Records for the exercise Start Marker

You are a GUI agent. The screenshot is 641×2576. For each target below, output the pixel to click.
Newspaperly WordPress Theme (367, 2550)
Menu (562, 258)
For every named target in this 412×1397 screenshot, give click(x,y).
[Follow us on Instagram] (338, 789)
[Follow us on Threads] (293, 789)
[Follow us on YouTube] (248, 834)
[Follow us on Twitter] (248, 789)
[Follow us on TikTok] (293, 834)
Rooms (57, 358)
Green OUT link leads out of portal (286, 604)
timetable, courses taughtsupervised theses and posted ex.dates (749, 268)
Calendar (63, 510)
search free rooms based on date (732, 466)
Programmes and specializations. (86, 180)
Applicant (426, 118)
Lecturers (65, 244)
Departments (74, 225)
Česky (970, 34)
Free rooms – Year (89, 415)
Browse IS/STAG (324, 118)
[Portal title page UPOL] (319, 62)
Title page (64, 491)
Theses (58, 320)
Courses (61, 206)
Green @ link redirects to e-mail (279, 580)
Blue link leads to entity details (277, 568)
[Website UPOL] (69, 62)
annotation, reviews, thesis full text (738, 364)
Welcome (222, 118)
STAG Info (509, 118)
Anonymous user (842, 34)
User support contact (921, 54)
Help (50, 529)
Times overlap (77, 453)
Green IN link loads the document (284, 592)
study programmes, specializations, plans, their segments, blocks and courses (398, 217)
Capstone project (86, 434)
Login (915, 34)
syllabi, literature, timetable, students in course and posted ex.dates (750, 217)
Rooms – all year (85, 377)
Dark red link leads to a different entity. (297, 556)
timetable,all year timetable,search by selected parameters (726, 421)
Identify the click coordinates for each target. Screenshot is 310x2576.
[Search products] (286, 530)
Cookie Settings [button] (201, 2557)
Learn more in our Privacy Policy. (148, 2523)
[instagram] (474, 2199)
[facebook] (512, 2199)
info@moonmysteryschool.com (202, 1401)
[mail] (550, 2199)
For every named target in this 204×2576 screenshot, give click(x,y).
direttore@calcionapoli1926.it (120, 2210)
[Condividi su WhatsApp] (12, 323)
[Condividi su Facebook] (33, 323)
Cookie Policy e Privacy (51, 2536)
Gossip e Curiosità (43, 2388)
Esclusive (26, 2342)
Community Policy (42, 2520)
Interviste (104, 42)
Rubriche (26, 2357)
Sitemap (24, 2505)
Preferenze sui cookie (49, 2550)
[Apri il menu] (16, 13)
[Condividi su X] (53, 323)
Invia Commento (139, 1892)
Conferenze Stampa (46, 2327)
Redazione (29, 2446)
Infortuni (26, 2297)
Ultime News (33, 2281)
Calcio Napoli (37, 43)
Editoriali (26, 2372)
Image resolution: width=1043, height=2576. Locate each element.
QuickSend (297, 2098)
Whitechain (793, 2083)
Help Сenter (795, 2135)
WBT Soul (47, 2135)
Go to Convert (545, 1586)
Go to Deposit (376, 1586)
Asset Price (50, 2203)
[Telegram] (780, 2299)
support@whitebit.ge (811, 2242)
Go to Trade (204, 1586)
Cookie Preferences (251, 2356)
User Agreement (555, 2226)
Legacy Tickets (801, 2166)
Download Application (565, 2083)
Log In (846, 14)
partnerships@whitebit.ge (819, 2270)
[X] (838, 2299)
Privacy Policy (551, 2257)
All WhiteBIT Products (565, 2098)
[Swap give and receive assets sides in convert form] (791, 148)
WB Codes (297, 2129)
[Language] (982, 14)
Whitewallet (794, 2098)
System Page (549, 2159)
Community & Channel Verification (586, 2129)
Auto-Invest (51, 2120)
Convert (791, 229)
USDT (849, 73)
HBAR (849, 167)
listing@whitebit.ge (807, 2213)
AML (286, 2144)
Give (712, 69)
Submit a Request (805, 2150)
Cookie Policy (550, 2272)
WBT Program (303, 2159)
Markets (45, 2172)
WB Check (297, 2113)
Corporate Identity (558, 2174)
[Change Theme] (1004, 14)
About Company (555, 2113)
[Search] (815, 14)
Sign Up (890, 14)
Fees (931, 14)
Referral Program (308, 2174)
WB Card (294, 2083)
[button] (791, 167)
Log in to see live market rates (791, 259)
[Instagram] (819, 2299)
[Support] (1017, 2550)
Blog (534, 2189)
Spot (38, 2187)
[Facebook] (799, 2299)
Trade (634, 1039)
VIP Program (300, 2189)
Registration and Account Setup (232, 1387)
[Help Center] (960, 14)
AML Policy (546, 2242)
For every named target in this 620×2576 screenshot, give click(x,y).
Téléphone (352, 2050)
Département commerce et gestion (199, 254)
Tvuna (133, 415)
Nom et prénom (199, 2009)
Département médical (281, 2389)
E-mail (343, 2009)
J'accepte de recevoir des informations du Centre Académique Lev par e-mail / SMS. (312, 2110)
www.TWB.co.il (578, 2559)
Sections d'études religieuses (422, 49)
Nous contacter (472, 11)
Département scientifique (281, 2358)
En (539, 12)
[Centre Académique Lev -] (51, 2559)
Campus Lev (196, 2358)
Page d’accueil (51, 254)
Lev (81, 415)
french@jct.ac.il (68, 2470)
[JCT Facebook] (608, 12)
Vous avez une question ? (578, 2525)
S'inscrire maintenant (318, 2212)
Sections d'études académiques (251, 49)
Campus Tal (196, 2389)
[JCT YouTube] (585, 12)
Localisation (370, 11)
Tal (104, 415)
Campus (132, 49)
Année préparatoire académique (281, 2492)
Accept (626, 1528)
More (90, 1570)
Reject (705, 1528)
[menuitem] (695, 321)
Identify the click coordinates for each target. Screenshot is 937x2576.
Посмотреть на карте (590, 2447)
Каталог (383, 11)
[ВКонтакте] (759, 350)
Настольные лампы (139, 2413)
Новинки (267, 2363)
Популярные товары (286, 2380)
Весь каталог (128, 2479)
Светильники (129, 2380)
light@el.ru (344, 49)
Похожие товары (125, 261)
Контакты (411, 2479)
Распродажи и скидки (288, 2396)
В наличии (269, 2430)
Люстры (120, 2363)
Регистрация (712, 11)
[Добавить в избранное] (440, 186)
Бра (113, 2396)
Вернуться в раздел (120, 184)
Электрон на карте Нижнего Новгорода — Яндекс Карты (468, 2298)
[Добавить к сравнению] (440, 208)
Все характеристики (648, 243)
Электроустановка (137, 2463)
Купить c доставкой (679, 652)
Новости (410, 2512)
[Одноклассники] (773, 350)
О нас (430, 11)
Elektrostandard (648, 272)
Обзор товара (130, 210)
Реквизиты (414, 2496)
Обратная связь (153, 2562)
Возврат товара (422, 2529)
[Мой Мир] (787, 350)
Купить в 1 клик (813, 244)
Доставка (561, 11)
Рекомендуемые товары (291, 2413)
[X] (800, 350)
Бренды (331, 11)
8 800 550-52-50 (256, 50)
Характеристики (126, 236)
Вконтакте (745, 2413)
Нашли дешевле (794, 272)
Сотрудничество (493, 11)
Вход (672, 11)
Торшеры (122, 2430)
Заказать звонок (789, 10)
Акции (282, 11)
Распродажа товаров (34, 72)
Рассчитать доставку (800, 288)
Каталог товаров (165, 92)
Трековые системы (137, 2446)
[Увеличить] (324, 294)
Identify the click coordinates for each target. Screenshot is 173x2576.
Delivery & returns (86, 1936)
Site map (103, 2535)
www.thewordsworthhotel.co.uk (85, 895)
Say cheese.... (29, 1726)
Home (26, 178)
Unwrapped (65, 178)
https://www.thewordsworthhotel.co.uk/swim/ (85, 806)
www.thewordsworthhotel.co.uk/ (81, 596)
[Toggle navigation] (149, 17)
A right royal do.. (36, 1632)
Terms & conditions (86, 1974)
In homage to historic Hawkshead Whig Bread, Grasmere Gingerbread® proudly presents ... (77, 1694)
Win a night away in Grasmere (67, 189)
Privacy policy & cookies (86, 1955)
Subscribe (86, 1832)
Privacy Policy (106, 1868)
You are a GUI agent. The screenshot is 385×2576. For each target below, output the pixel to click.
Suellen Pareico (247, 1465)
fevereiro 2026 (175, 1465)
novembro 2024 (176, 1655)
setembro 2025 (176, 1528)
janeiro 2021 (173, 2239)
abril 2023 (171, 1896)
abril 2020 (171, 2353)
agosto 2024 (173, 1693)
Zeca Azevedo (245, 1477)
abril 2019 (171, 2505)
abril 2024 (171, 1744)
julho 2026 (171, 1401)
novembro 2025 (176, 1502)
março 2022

Records for the exercise End Marker

> **Problem to work on**
Return every line from the entries above that contains the word "Follow".

> **Task response**
[Follow us on Instagram] (338, 789)
[Follow us on Threads] (293, 789)
[Follow us on YouTube] (248, 834)
[Follow us on Twitter] (248, 789)
[Follow us on TikTok] (293, 834)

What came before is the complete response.